Justice Scalia’s death could end up spelling prison time for Bob McDonnell.
Scalia’s unexpected death over the weekend is a watershed in the legal community. Whether they agreed with him or not, few would deny that Scalia was a towering intellectual force on the Supreme Court for the past three decades. He was an aggressive and witty questioner from the bench, who almost single-handedly made Supreme Court oral arguments a lot more interesting. His elegantly-written and sometimes caustic opinions were eminently readable and could send many of us scurrying off to Google obscure terms such as “jiggery-pokery.” He had a tremendous impact on the Court and on the law.
But — this being Washington — Scalia’s body was not yet cold before people moved past the tributes and started debating the political and legal implications of his demise. President Obama and Senate Republicans promptly squared off over whether Obama should appoint a successor and whether the Senate would act on the nomination if he did.
There was also a good deal of commentary about how Scalia’s absence from the Court might affect the outcome of major cases pending in areas such as affirmative action, abortion, the Affordable Care Act, and the President’s powers on immigration and climate change. The loss of a single Justice can have a great impact because it opens up the possibility of a 4-4 tie. When that occurs, it is as though the Supreme Court case never happened. The lower court opinion stands and the Supreme Court’s decision has no value as precedent.
For former Virginia Governor Bob McDonnell, that’s a worrisome prospect. McDonnell and his wife Maureen were convicted on multiple counts of corruption back in September 2014. Prosecutors charged that the Governor and his wife agreed to use the power of his office to benefit a businessman, Jonnie Williams, by promoting his dietary supplement product within the state government. In exchange, Williams gave the McDonnells secret gifts and no-paperwork “loans” that totaled about $170,000. Following their convictions, Bob McDonnell was sentenced to two years in prison and Maureen was sentenced to one year and one day.

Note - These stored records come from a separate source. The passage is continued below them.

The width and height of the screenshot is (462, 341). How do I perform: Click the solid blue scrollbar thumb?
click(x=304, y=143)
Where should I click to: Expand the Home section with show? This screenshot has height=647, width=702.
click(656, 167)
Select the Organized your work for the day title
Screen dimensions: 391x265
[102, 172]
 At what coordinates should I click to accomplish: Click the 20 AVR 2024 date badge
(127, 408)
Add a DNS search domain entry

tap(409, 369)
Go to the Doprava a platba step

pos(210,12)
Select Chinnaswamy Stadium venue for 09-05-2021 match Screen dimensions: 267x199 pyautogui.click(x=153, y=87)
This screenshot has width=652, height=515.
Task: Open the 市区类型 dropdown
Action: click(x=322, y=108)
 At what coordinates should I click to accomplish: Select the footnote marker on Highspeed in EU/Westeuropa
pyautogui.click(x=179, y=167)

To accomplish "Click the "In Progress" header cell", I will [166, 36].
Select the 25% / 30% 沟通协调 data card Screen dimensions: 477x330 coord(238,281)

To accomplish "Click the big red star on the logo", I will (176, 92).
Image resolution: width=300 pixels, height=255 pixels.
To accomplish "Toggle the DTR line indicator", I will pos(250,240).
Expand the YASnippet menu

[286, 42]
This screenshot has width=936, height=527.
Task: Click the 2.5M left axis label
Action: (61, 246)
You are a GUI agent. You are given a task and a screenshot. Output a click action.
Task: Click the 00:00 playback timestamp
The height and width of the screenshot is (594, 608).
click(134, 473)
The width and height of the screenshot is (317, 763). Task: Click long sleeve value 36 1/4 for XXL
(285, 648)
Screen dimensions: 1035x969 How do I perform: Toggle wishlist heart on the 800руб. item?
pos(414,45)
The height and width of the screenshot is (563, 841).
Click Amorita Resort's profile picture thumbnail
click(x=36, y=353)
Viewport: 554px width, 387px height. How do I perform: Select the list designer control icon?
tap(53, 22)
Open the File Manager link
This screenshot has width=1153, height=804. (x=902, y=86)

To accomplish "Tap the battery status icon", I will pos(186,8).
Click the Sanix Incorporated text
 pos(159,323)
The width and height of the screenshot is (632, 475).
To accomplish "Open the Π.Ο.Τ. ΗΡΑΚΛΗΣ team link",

A panel of the U.S. Court of Appeals for the Fourth Circuit unanimously affirmed McDonnell’s conviction, and the full court declined to re-hear the case. But this past January, in a move that surprised at least some observers, the Supreme Court agreed to hear McDonnell’s appeal. The case likely will be argued in April and decided near the end of the Court’s term in June. (Maureen’s appeal in the Fourth Circuit is on hold pending the outcome of Bob’s case; the legal issues are virtually identical and whatever happens in his case will almost certainly determine the outcome of hers.)
A 4-4 Supreme Court tie in McDonnell’s case would mean the Fourth Circuit opinion upholding his convictions would stand – and that would mean the former Governor, and almost certainly his wife, would soon be heading to prison.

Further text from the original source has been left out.